— YOUR OBJECTIVE —
Write out every line of the records below word for word, leaving out the pictures.

[DATA TO EXAMINE Boundary: Start]

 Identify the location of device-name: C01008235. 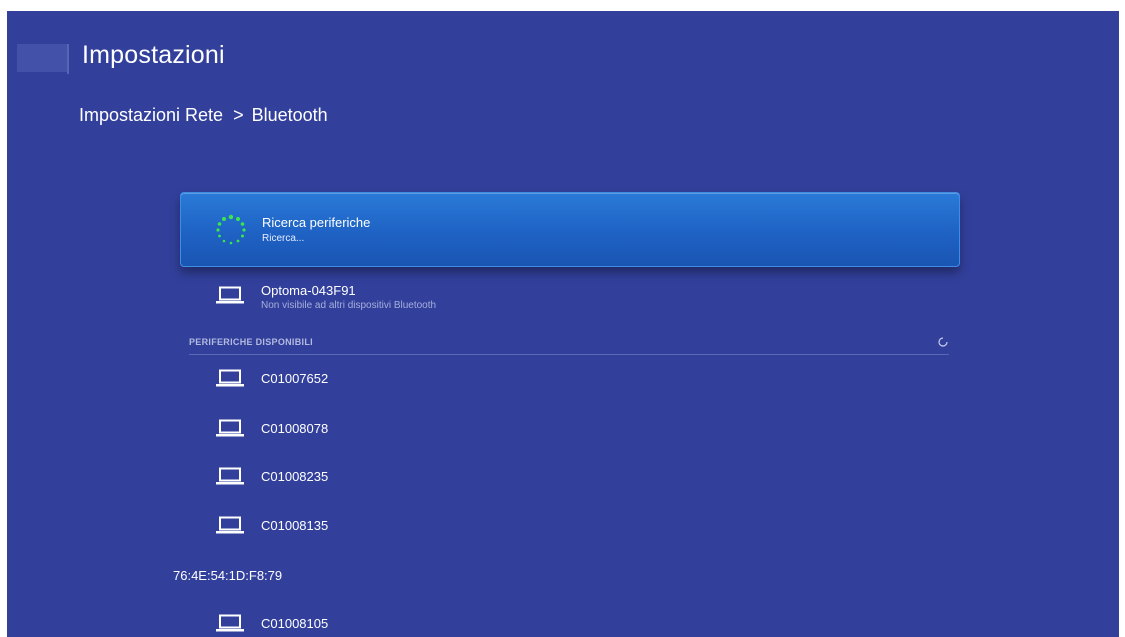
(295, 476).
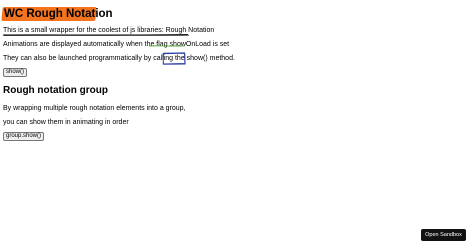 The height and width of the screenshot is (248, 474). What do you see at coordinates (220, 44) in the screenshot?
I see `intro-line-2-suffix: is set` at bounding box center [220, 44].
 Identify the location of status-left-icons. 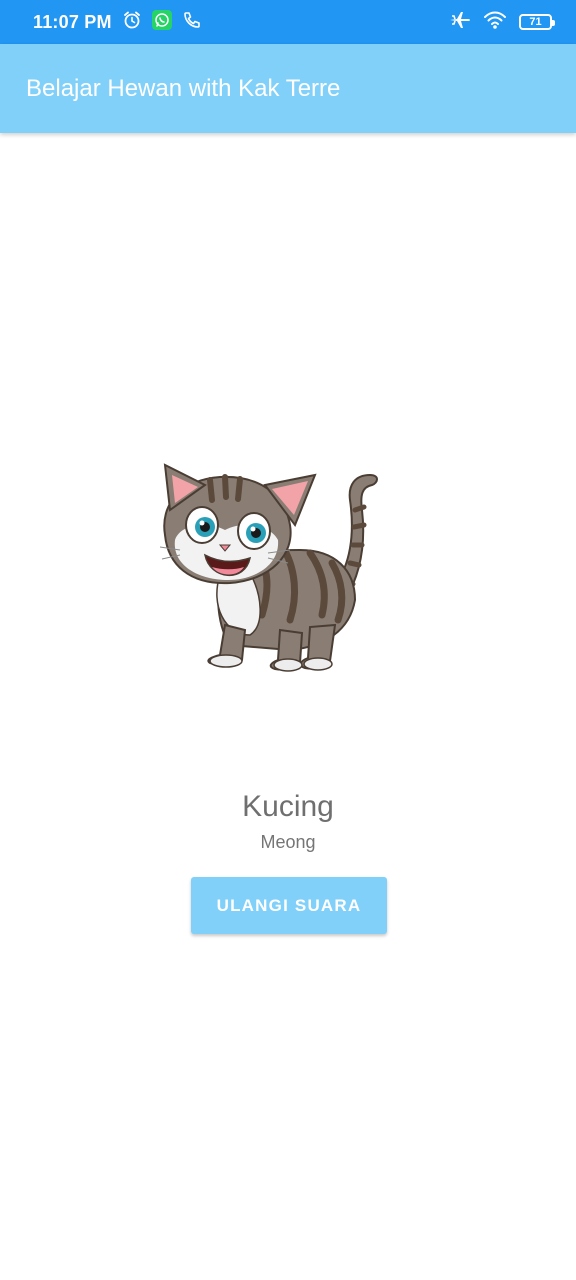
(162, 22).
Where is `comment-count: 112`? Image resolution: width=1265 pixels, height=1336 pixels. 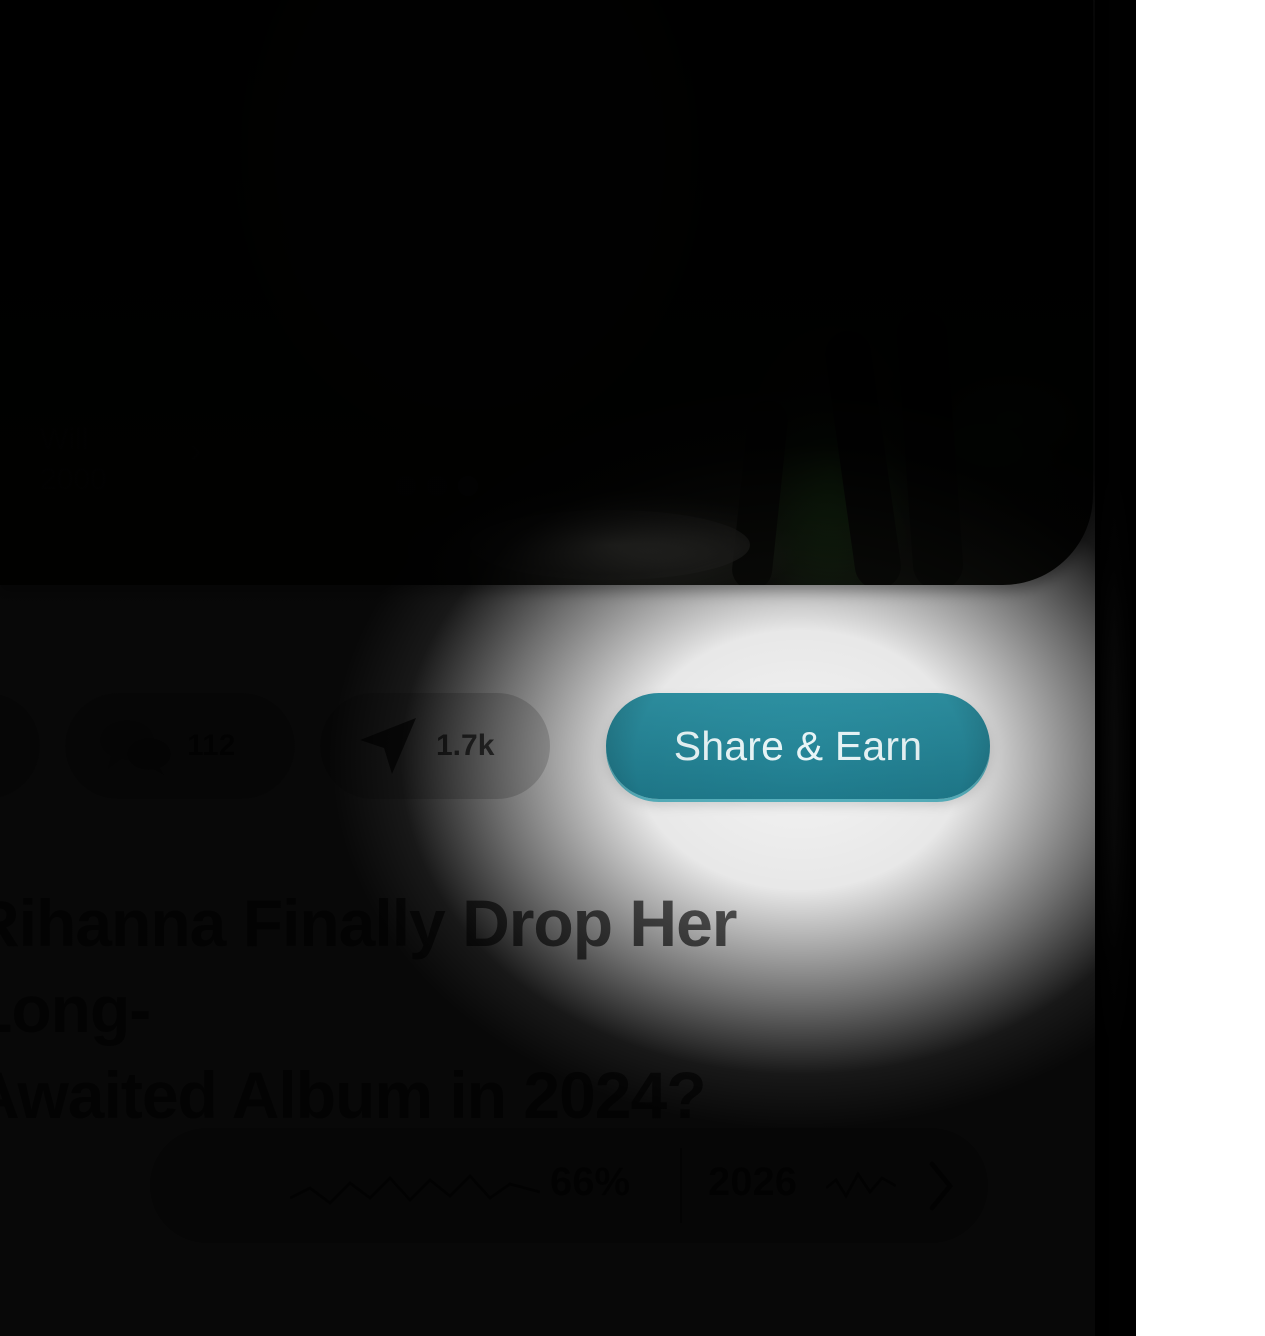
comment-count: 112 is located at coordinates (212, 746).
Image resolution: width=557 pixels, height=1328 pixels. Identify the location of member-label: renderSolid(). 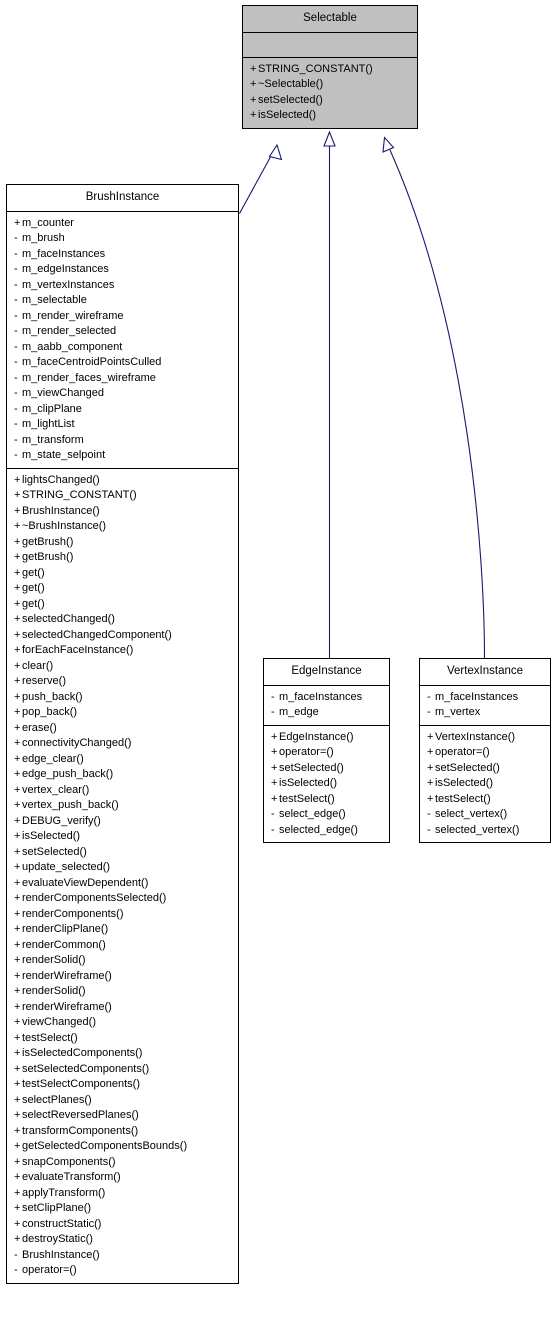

[DATA TO EXAMINE Boundary: End]

— SOLUTION —
 Identify the location of device-name: C01008235. 
(295, 476).
 The height and width of the screenshot is (248, 474). What do you see at coordinates (220, 44) in the screenshot?
I see `intro-line-2-suffix: is set` at bounding box center [220, 44].
 Identify the location of status-left-icons. 
(162, 22).
Where is `comment-count: 112`? Image resolution: width=1265 pixels, height=1336 pixels. 
comment-count: 112 is located at coordinates (212, 746).
Image resolution: width=557 pixels, height=1328 pixels. Identify the location of member-label: renderSolid(). 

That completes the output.